"Hush!" he said, in a hoarse whisper; "I suspect no one. Be silent concerning what has passed. Leave me now, I wish to lie down. When those people return from searching the island, come and let me know the result. I do not wish to be disturbed before."

Wondering what possible meaning could be couched beneath his mysterious words, Mrs. Courtney left the room.

Edgar Courtney sat down, and with knitted brows and compressed lips fell into deep thought. Now and then his white face would blanch to a more ghastly hue still, and his muscles would twitch convulsively; and, again, an expression of demoniacal joy and triumph would light up his countenance, to be clouded a moment after, by doubt and fear, while his customary midnight scowl grew darker and darker. At last, a look of desperate resolution usurped every other expression, and he hissed through his clenched teeth:

"I will do it! I will do it! Anything, even this, sooner than the fate that may be mine. It can easily be proved. A slighter chain of circumstantial evidence has been found, before now, strong enough to hang——"

He paused suddenly, and cast a terrified glance around, as if fearful the very walls might hear his diabolical plot. Or, perhaps, the word suggested what might one day be his own destiny.

He arose and paced excitedly up and down the room, so deeply absorbed in thought, that he heeded not the flight of time, until the sudden opening of the door, and the entrance of his wife startled him from his reverie.

"Well," he said, seating himself, and trying to hide his anxiety under a show of composure.

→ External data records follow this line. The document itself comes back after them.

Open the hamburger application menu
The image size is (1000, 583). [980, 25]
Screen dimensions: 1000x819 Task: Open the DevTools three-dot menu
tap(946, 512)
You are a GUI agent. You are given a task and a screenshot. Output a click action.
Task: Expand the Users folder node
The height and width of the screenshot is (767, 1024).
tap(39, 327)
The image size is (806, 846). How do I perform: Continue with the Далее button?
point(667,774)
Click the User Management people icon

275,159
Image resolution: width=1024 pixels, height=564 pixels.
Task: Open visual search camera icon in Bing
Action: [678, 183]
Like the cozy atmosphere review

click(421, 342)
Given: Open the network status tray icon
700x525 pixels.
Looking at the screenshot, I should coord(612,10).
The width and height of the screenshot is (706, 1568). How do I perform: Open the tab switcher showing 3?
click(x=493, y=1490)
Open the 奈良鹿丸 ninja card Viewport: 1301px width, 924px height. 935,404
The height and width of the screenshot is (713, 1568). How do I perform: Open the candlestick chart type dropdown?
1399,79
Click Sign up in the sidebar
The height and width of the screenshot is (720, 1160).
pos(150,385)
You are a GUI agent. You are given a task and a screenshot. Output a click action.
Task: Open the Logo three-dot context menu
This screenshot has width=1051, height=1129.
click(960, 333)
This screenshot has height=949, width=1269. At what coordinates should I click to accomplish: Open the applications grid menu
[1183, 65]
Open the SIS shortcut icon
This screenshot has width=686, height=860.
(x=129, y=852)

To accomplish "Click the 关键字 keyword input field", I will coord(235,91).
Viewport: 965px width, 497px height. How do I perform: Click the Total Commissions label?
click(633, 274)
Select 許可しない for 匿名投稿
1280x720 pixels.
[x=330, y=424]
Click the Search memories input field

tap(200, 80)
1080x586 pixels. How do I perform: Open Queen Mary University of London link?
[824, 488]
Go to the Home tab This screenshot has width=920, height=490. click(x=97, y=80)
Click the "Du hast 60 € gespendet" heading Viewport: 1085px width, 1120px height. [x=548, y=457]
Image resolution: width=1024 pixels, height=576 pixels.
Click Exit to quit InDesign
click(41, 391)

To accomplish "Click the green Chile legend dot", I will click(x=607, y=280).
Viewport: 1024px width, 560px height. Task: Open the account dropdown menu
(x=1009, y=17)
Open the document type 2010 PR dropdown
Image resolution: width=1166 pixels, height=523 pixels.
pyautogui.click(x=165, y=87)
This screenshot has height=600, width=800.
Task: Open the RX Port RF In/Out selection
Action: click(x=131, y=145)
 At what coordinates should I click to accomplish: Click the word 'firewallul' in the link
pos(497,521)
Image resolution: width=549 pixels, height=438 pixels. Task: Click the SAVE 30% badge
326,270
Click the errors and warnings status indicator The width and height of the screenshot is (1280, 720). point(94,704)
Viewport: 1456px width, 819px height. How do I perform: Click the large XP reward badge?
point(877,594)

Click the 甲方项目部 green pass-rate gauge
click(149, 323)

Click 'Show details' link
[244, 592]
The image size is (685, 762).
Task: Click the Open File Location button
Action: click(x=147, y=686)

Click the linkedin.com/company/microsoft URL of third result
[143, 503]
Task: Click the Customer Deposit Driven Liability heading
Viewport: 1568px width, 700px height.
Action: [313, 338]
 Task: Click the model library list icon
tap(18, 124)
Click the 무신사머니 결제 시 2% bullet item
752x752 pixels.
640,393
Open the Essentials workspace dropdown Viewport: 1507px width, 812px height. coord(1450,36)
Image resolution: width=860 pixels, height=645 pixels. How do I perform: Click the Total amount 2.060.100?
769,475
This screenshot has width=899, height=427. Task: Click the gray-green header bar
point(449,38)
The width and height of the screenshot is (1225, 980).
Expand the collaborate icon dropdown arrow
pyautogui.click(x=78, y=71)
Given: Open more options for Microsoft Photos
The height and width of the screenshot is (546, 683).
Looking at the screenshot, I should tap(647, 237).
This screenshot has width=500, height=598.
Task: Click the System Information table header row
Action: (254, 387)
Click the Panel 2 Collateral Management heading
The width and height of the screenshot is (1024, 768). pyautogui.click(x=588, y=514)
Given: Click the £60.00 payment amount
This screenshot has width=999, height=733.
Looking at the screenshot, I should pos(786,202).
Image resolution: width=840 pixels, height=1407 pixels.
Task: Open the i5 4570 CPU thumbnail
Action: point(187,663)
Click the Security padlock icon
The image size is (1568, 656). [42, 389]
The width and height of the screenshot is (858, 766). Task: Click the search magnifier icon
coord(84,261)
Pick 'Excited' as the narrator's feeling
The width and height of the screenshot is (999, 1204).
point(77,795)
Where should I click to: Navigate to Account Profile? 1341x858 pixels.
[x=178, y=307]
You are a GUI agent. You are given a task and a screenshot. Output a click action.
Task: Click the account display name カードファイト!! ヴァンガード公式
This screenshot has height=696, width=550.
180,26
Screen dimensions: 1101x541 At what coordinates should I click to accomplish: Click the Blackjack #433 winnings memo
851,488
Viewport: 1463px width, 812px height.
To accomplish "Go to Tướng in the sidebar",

"Oh, they have searched every corner of the island so carefully, that if a pin had been lost, it must have been found; but it is all in vain. They cannot obtain the slightest clew to the discovery of the murderer or his victim. All that has been found is a knife, deeply stained with blood, which places the fact that she has been murdered, beyond the possibility of a doubt. The murderer, in his flight, probably dropped it unawares," said Laura.

Courtney started in alarm at the news; but a moment's reflection convinced him, that—as the weapon bore neither name nor initials, and had never been seen with him—there was nothing to be feared from the discovery.

"And what do they mean to do now?" he asked.